Planting Design for Winter Gardens

Amongst keen gardeners there is some debate about whether or not to 'tidy up' perennials in Autumn. This really is to stop your garden having lots of brown dead-looking plants in your garden for a few months until they shoot up again.

Amongst keen gardeners there is some debate about whether or not to 'tidy up' perennials in Autumn. This really is to stop your garden having lots of brown dead-looking plants in your garden for a few months until they shoot up again. Over the last decade or so, amongst some gardeners and garden designers there's been a slight change in fashion on this.

A key landscape designer who has influenced this is Piet Oudolf. Oudolf has challenged our thinking - why can't brown be beautiful too? After all it's part of nature's rich colour pallet. Most importantly though, Oudolf recognises the value of leaving seedheads on perennials, for their sculptural and architectural value to the garden. You lose height when you chop them all back.

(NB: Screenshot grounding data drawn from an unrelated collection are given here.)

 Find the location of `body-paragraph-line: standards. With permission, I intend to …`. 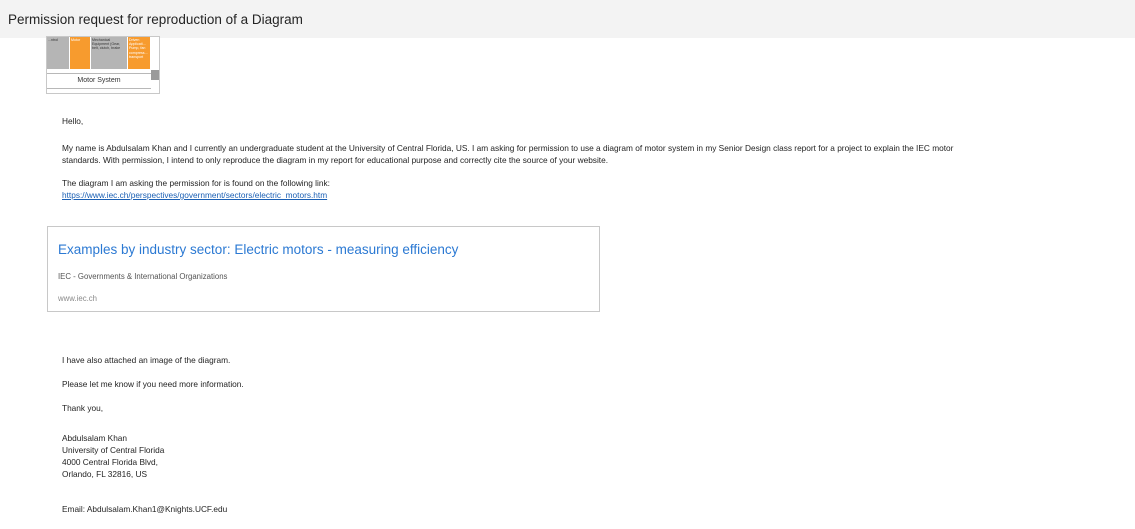

body-paragraph-line: standards. With permission, I intend to … is located at coordinates (336, 160).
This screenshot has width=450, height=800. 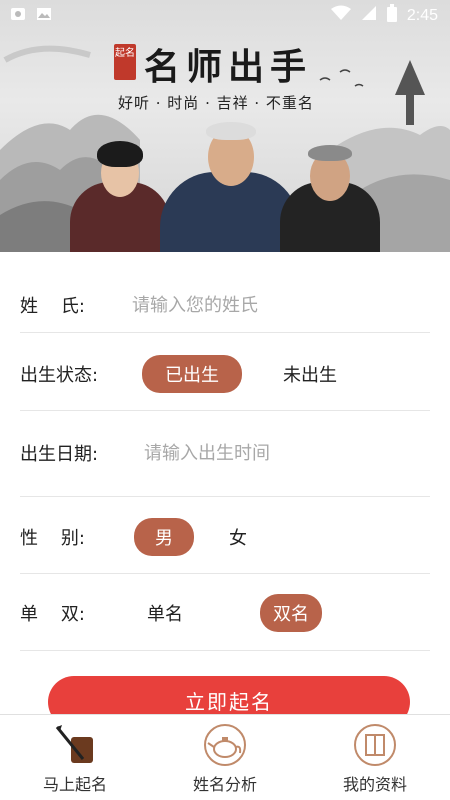 What do you see at coordinates (374, 784) in the screenshot?
I see `nav-label: 我的资料` at bounding box center [374, 784].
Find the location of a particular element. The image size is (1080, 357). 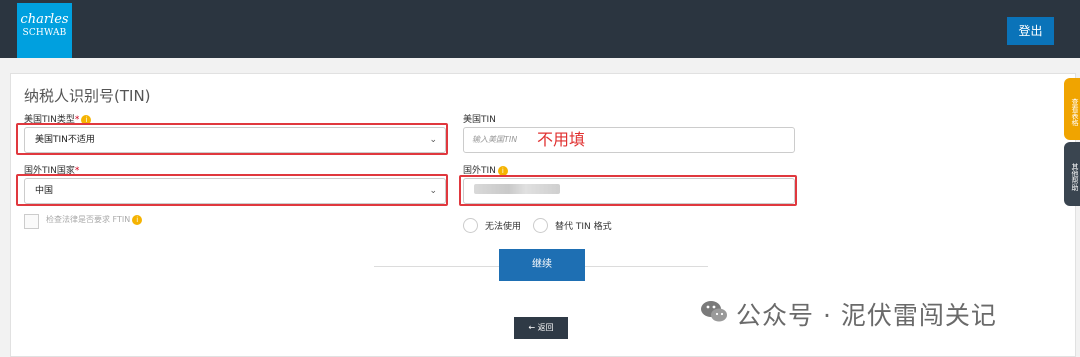

back-label: 返回 is located at coordinates (546, 328).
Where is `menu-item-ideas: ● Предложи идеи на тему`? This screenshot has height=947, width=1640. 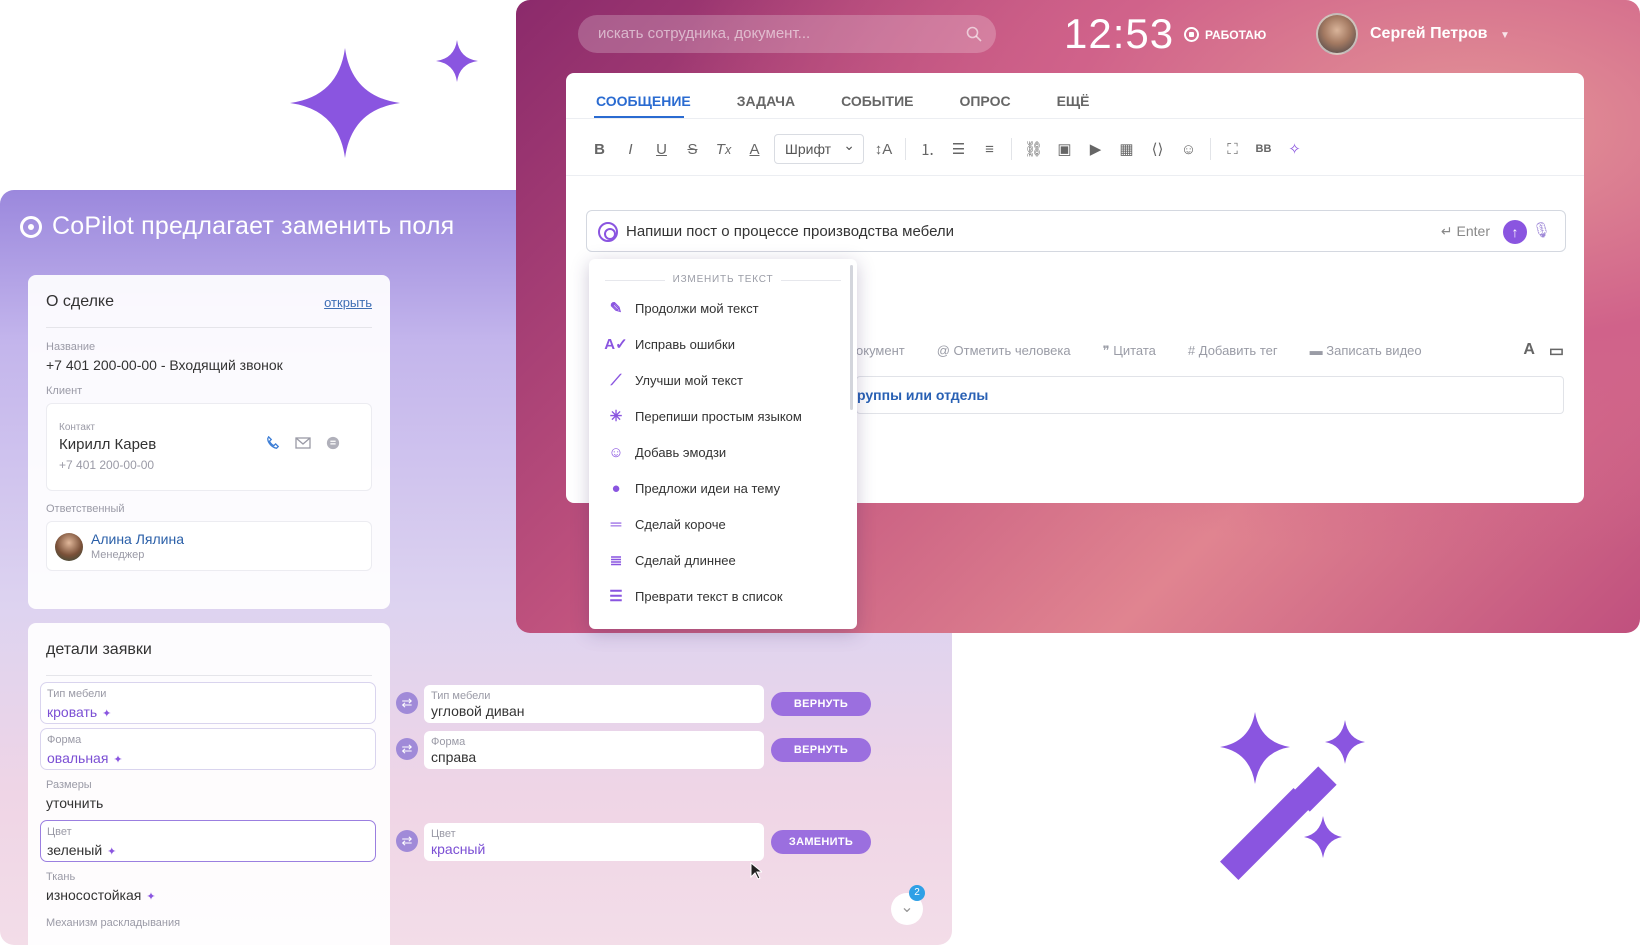 menu-item-ideas: ● Предложи идеи на тему is located at coordinates (692, 488).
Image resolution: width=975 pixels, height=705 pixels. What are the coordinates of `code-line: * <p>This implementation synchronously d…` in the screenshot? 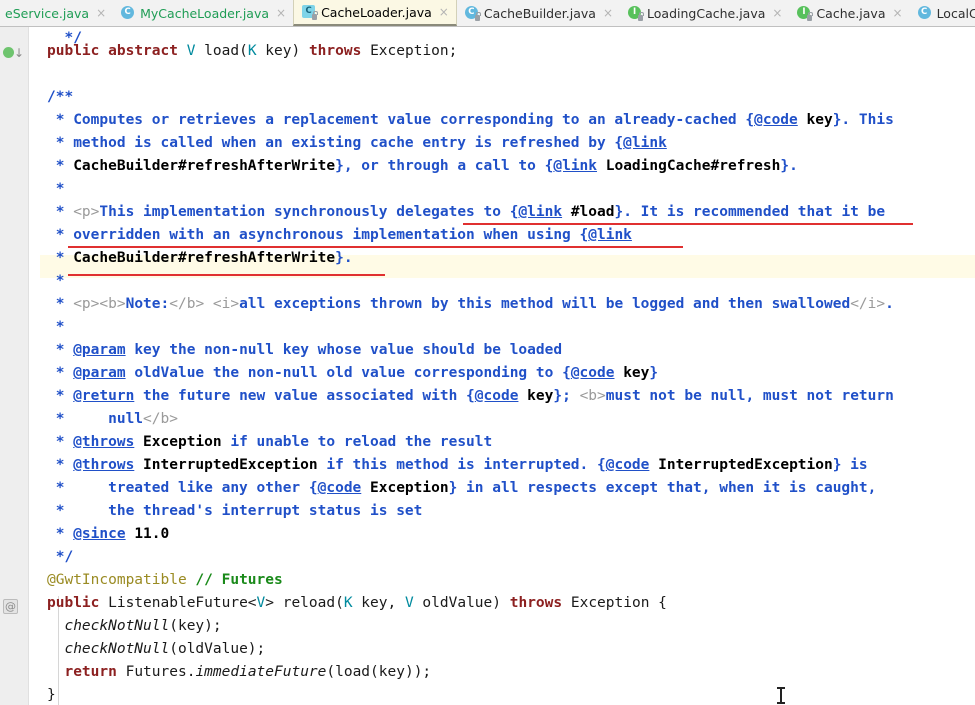 It's located at (462, 212).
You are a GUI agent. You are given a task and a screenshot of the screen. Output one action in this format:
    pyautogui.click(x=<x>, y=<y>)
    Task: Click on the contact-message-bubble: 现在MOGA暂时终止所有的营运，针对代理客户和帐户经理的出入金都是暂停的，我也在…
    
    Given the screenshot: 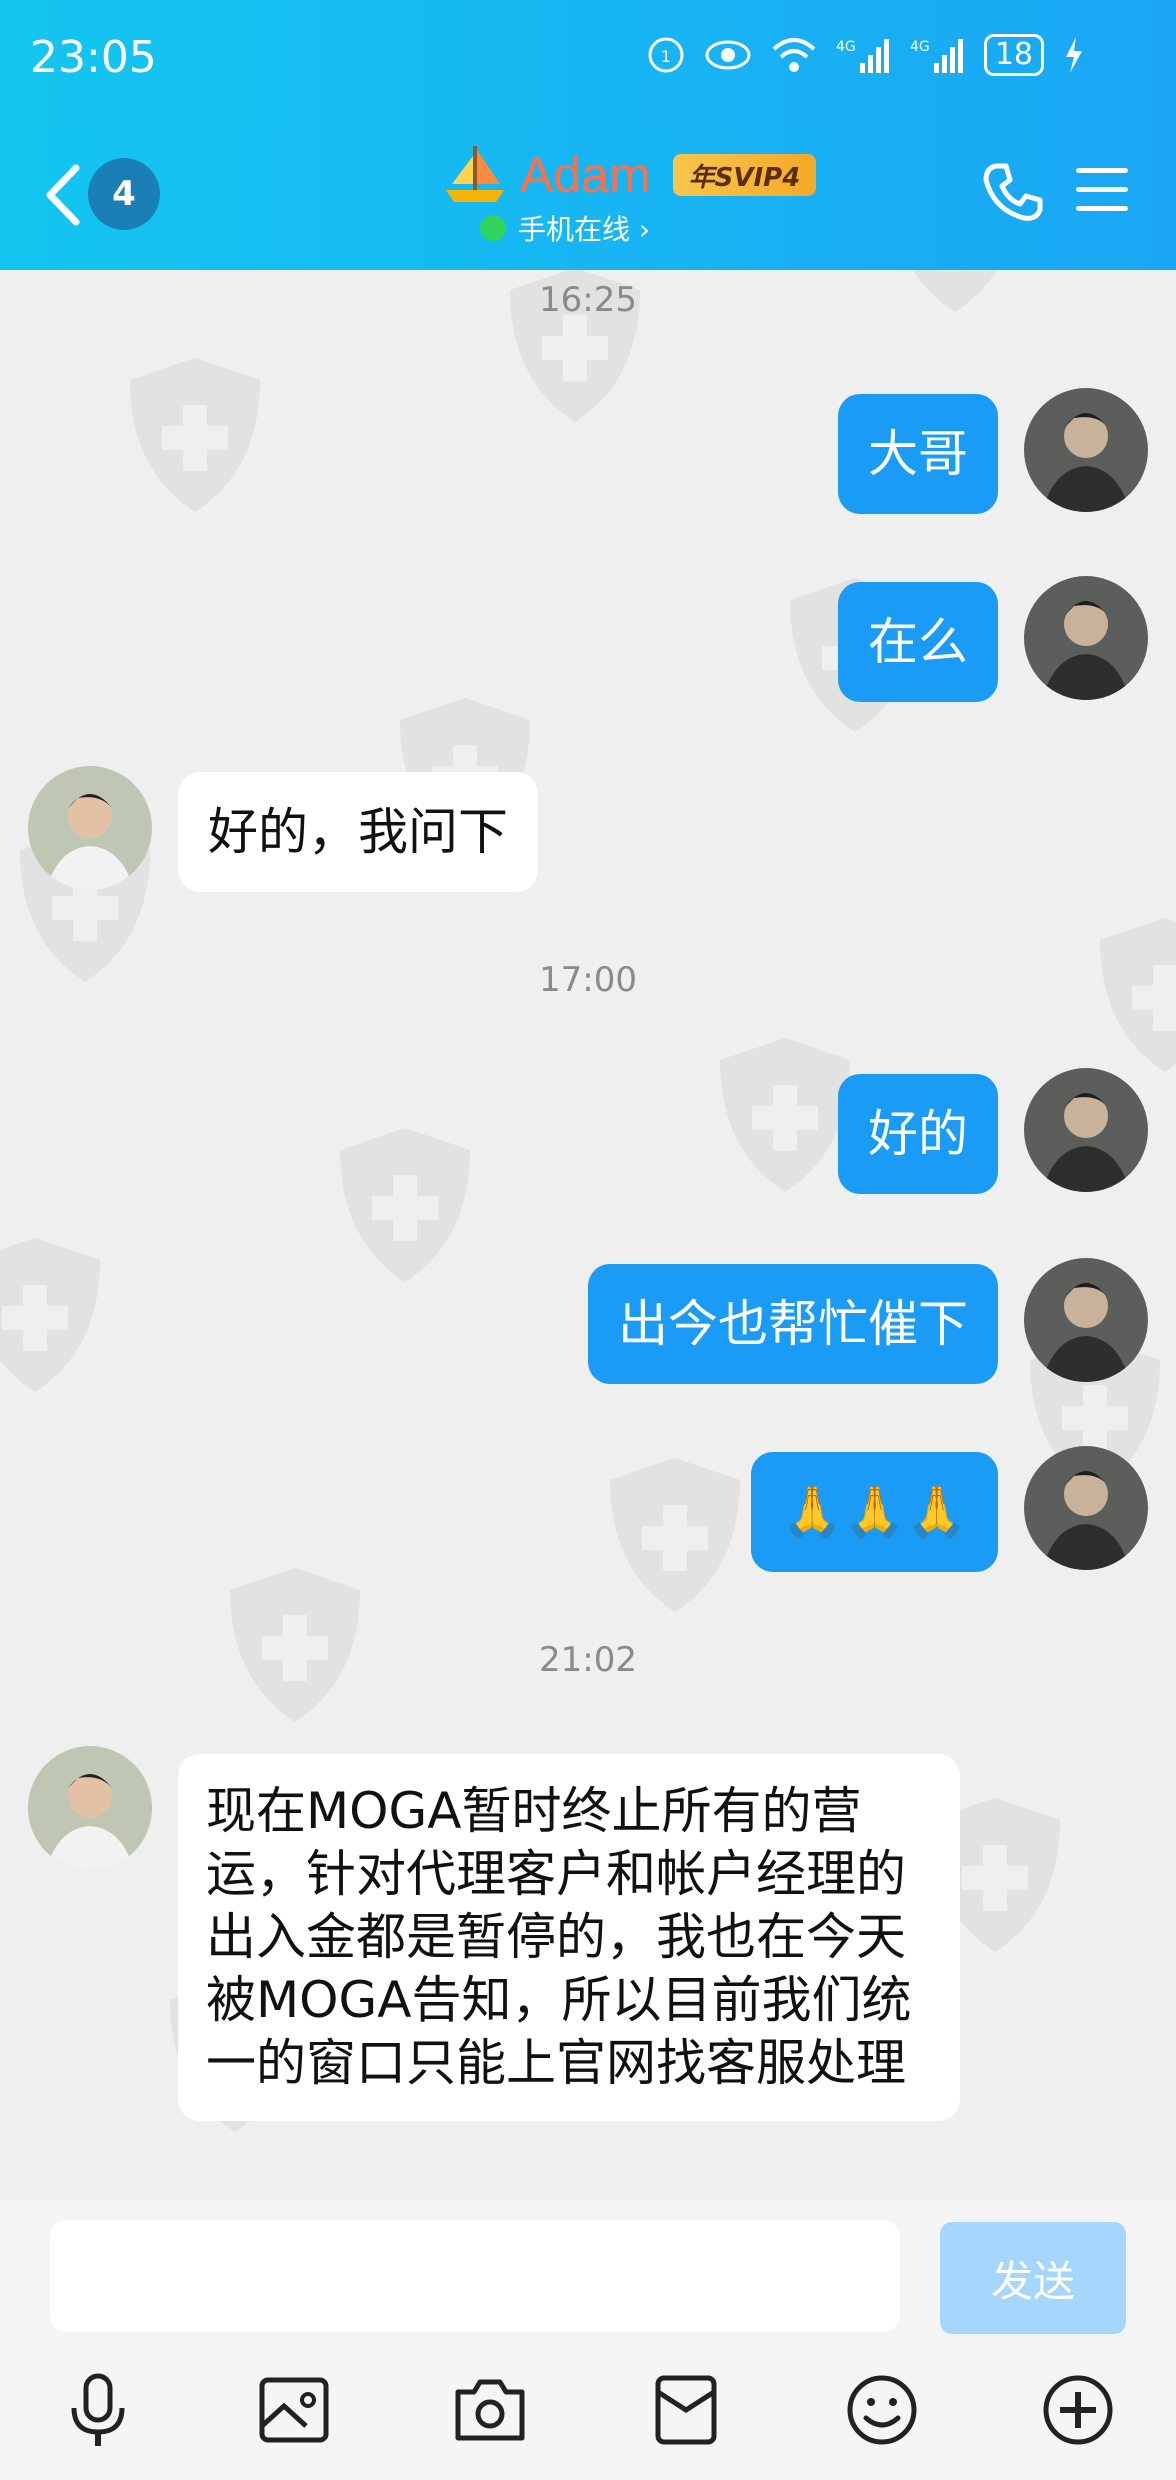 What is the action you would take?
    pyautogui.click(x=569, y=1938)
    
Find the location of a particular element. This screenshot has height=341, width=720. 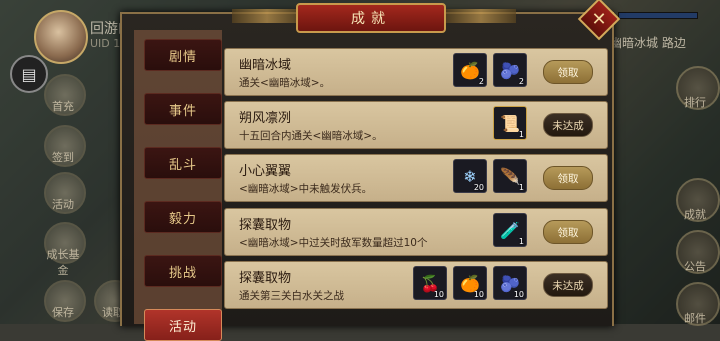

right-menu-label: 成就 is located at coordinates (695, 214).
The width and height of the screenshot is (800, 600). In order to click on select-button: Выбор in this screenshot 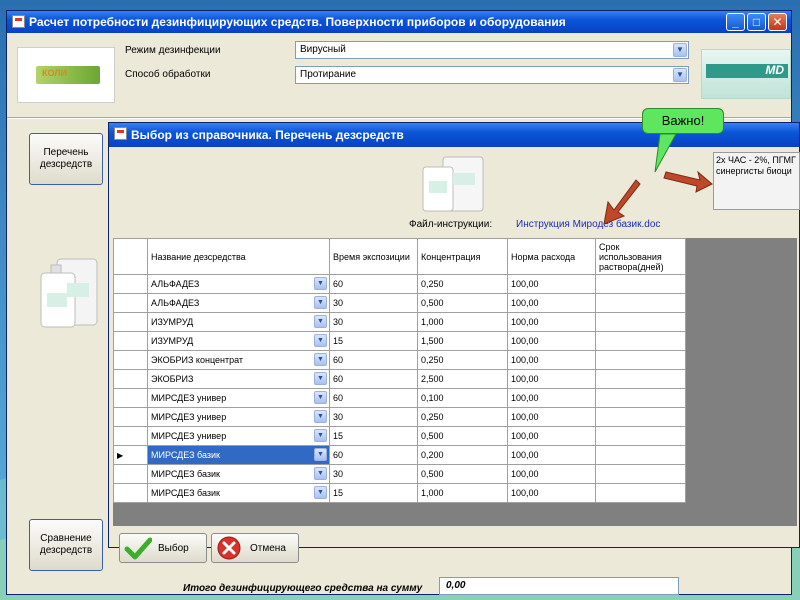, I will do `click(163, 548)`.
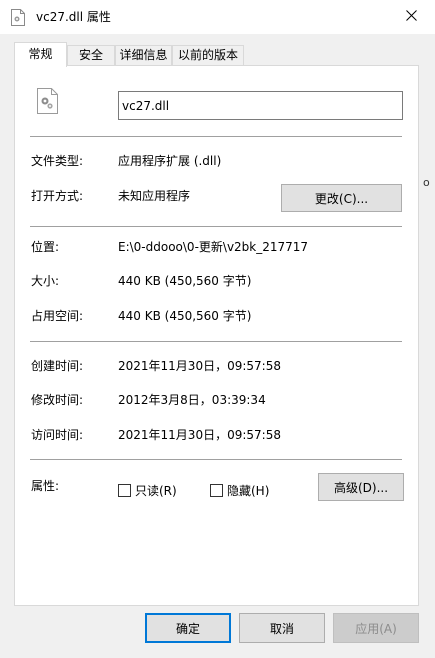 The width and height of the screenshot is (435, 658). What do you see at coordinates (91, 56) in the screenshot?
I see `tab-security: 安全` at bounding box center [91, 56].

But more importantly than this, you lose something far more important, and that's the magic of the frosted winter garden.

In fact, what happens, is when you have a frost, and especially a much sought after hoar frost, you begin to understand why keeping your seedheads is an essential part of a beautiful planting design scheme for a winter garden. A hoar frost (also called radiation frost or or pruina) is formed when the temperature of solid surfaces are below the freezing point of water. It creates that winter-wonderland feel, coating everything in a deposit of needle-like ice crystals. Most importantly though, for photographers and gardeners and landscape designers, a hoar frost, combined with low winter-light, can turn your garden into a magical art piece.

I've been experimenting over the last few winters, to establish which seedheads come alive with glamour when the frosts coat them. You can see from these photos, these are some of my favourites to keep: Alliums, Anglica Gigas, Chervil, Echinops, Fennel, Pennistum, Phlomis, Sedums and Pampas Grass.